Repeat each entry in the data, exactly.

§ **Input data**
========================================
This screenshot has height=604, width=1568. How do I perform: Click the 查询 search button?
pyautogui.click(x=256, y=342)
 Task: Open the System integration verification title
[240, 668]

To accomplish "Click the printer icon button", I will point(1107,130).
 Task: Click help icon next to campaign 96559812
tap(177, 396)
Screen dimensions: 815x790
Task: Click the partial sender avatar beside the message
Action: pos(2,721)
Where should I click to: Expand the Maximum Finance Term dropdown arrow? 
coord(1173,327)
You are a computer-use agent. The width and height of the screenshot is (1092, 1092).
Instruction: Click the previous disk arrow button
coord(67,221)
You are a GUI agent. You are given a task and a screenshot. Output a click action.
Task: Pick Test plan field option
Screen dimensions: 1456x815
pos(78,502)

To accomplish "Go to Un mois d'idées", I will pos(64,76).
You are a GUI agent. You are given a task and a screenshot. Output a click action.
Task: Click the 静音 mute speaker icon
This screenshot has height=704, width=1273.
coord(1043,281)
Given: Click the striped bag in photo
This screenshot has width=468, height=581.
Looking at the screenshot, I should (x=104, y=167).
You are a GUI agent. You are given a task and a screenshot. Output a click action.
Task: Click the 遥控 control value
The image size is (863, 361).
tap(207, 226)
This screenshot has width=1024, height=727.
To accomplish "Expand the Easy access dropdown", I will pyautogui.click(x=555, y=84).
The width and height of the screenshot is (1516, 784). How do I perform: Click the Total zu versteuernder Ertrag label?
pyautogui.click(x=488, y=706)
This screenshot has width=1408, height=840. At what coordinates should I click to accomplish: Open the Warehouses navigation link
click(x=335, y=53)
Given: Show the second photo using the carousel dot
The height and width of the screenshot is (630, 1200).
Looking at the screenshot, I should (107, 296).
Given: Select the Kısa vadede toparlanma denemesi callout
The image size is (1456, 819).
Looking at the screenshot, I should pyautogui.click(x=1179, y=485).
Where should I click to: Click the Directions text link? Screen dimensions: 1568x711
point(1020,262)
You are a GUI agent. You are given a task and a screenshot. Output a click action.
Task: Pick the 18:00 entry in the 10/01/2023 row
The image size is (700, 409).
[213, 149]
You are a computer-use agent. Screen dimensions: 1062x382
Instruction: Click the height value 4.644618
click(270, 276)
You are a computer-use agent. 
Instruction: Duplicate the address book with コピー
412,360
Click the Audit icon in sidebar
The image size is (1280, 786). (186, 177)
========================================
§ **Result**
This screenshot has height=604, width=1568. How do I perform: Click the 查询 search button?
pyautogui.click(x=256, y=342)
 Task: Open the System integration verification title
[240, 668]

To accomplish "Click the printer icon button", I will point(1107,130).
 Task: Click help icon next to campaign 96559812
tap(177, 396)
Screen dimensions: 815x790
Task: Click the partial sender avatar beside the message
Action: pos(2,721)
Where should I click to: Expand the Maximum Finance Term dropdown arrow? 
coord(1173,327)
You are a computer-use agent. The width and height of the screenshot is (1092, 1092).
Instruction: Click the previous disk arrow button
coord(67,221)
You are a GUI agent. You are given a task and a screenshot. Output a click action.
Task: Pick Test plan field option
Screen dimensions: 1456x815
pos(78,502)

To accomplish "Go to Un mois d'idées", I will pos(64,76).
You are a GUI agent. You are given a task and a screenshot. Output a click action.
Task: Click the 静音 mute speaker icon
This screenshot has height=704, width=1273.
coord(1043,281)
Given: Click the striped bag in photo
This screenshot has width=468, height=581.
Looking at the screenshot, I should (x=104, y=167).
You are a GUI agent. You are given a task and a screenshot. Output a click action.
Task: Click the 遥控 control value
The image size is (863, 361).
tap(207, 226)
This screenshot has width=1024, height=727.
To accomplish "Expand the Easy access dropdown", I will pyautogui.click(x=555, y=84).
The width and height of the screenshot is (1516, 784). How do I perform: Click the Total zu versteuernder Ertrag label?
pyautogui.click(x=488, y=706)
This screenshot has width=1408, height=840. At what coordinates should I click to accomplish: Open the Warehouses navigation link
click(x=335, y=53)
Given: Show the second photo using the carousel dot
The height and width of the screenshot is (630, 1200).
Looking at the screenshot, I should (107, 296).
Given: Select the Kısa vadede toparlanma denemesi callout
The image size is (1456, 819).
Looking at the screenshot, I should pyautogui.click(x=1179, y=485).
Where should I click to: Click the Directions text link? Screen dimensions: 1568x711
point(1020,262)
You are a GUI agent. You are given a task and a screenshot. Output a click action.
Task: Pick the 18:00 entry in the 10/01/2023 row
The image size is (700, 409).
[213, 149]
You are a computer-use agent. Screen dimensions: 1062x382
Instruction: Click the height value 4.644618
click(270, 276)
You are a computer-use agent. 
Instruction: Duplicate the address book with コピー
412,360
Click the Audit icon in sidebar
The image size is (1280, 786). (186, 177)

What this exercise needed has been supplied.